## [SUPPLIED INFORMATION]
+ + +
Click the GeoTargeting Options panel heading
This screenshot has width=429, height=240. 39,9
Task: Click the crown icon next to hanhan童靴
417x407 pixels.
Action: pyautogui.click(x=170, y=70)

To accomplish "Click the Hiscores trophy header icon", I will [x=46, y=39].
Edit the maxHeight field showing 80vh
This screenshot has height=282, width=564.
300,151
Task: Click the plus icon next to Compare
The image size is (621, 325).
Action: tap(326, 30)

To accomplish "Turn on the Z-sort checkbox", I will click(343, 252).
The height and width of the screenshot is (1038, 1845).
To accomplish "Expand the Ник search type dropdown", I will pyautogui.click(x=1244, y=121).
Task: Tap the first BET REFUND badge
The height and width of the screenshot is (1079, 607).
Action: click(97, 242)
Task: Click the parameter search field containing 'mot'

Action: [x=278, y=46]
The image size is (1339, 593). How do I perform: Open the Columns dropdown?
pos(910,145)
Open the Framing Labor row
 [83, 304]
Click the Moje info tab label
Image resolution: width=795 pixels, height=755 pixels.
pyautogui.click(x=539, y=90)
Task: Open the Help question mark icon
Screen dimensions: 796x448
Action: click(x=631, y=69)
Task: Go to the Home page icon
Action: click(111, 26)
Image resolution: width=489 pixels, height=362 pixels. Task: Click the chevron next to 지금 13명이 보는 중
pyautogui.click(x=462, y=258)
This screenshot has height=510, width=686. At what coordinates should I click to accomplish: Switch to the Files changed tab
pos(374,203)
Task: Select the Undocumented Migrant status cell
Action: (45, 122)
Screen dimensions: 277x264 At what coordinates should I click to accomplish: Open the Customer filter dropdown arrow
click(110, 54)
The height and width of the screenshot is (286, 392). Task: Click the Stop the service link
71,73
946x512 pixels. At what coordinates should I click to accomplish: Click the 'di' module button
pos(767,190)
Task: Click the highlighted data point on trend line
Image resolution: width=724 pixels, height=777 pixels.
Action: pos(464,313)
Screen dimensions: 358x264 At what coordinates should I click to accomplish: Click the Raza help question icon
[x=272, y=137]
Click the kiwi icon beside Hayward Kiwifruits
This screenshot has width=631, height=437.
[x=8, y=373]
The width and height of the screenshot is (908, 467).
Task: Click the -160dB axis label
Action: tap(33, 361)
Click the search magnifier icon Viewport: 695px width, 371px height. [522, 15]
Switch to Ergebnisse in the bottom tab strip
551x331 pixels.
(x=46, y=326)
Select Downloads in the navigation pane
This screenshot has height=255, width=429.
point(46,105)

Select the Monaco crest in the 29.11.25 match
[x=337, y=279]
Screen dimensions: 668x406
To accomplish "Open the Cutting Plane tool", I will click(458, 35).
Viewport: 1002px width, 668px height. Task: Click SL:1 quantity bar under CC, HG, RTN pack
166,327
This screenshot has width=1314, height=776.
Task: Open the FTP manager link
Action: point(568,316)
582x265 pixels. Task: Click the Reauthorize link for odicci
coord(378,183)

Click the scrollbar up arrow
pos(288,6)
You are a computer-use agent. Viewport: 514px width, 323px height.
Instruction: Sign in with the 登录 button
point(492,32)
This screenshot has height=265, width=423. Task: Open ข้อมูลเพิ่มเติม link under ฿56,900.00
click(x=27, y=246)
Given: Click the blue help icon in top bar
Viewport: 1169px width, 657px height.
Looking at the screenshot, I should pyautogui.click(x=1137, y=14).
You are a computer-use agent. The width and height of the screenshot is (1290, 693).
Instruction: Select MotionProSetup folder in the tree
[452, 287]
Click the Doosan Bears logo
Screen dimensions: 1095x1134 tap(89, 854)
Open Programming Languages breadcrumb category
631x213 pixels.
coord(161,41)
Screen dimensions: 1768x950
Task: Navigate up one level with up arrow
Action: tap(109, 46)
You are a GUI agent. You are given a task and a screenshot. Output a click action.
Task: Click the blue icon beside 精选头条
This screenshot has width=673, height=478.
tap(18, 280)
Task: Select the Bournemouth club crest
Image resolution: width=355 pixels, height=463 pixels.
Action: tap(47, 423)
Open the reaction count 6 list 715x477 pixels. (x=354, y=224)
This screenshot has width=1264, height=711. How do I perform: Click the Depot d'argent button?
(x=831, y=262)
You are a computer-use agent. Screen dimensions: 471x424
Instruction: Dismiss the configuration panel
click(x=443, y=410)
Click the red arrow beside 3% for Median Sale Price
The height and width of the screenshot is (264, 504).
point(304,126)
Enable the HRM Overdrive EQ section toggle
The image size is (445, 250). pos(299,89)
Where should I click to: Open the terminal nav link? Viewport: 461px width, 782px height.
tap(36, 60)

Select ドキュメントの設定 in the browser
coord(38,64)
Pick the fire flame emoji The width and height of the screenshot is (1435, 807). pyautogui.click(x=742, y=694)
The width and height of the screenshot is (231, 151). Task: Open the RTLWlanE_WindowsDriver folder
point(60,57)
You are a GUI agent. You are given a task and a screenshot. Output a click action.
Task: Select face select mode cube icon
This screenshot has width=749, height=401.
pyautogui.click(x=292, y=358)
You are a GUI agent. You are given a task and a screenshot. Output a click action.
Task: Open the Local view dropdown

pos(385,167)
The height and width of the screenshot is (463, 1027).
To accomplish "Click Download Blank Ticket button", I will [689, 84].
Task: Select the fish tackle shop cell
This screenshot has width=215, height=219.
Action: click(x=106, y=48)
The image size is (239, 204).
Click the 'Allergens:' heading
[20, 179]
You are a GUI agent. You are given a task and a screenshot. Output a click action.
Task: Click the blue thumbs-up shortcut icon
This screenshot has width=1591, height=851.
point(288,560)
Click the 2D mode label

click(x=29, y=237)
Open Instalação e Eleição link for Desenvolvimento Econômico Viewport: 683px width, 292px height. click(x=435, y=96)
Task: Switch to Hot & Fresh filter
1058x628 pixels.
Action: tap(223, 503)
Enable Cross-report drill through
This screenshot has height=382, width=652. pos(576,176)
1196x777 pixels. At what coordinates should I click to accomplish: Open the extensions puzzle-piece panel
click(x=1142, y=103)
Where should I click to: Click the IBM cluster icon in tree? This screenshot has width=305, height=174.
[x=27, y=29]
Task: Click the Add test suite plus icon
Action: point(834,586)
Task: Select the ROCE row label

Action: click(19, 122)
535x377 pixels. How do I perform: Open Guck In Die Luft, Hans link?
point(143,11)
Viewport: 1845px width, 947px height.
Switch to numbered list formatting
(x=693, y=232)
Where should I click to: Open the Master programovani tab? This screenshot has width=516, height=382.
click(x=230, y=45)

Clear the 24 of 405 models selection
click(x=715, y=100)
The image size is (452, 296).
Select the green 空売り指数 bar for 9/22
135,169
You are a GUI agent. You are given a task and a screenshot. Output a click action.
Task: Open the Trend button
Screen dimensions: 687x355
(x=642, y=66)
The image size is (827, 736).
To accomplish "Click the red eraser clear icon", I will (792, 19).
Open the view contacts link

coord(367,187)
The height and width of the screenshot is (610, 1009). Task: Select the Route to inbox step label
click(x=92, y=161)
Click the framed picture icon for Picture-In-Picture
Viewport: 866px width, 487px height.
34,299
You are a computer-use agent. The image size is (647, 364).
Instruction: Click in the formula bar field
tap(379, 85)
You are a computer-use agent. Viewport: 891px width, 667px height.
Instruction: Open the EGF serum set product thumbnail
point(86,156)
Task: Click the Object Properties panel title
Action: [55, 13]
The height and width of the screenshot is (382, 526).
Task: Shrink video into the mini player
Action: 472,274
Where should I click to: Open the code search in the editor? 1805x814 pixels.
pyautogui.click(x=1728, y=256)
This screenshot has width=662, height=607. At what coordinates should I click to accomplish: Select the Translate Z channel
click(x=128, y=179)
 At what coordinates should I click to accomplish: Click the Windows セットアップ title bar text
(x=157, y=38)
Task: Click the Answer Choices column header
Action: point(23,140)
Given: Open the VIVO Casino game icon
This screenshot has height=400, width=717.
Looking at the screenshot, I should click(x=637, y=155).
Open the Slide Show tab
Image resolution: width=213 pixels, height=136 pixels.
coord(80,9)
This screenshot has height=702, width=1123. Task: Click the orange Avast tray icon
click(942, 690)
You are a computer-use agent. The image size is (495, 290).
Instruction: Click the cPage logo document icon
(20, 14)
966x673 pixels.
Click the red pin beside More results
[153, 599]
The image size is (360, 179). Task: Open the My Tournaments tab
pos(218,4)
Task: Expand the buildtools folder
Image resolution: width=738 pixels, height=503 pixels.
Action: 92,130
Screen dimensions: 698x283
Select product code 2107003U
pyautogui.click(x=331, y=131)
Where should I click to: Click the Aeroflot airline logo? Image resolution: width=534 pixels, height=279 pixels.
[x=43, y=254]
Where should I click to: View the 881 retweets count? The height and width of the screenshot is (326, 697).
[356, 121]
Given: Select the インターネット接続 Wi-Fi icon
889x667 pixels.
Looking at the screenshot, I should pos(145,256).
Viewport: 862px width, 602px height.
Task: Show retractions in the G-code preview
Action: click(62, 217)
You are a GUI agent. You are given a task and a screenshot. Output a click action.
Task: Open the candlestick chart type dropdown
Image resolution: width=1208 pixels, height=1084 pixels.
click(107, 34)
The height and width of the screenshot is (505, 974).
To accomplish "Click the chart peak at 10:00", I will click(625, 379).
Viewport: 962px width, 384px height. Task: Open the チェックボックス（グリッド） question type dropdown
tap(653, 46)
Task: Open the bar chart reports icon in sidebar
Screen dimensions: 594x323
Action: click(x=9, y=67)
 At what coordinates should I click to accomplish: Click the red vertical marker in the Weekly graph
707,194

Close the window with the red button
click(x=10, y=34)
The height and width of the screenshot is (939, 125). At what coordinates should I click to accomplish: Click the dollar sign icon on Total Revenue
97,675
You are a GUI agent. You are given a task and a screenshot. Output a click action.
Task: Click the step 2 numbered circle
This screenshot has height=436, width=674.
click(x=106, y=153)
+ + +
## [SET TASK]
List the material above as a numbered list, from the line containing "Task: Switch to Hot & Fresh filter" through the line containing "(x=642, y=66)", leaving out blank lines.

## [FINISHED ANSWER]
1. Task: Switch to Hot & Fresh filter
2. 1058x628 pixels.
3. Action: tap(223, 503)
4. Enable Cross-report drill through
5. This screenshot has height=382, width=652. pos(576,176)
6. 1196x777 pixels. At what coordinates should I click to accomplish: Open the extensions puzzle-piece panel
7. click(x=1142, y=103)
8. Where should I click to: Click the IBM cluster icon in tree? This screenshot has width=305, height=174.
9. [x=27, y=29]
10. Task: Click the Add test suite plus icon
11. Action: point(834,586)
12. Task: Select the ROCE row label
13. Action: click(19, 122)
14. 535x377 pixels. How do I perform: Open Guck In Die Luft, Hans link?
15. point(143,11)
16. Viewport: 1845px width, 947px height.
17. Switch to numbered list formatting
18. (x=693, y=232)
19. Where should I click to: Open the Master programovani tab? This screenshot has width=516, height=382.
20. click(x=230, y=45)
21. Clear the 24 of 405 models selection
22. click(x=715, y=100)
23. The image size is (452, 296).
24. Select the green 空売り指数 bar for 9/22
25. 135,169
26. You are a GUI agent. You are given a task and a screenshot. Output a click action.
27. Task: Open the Trend button
28. Screen dimensions: 687x355
29. (x=642, y=66)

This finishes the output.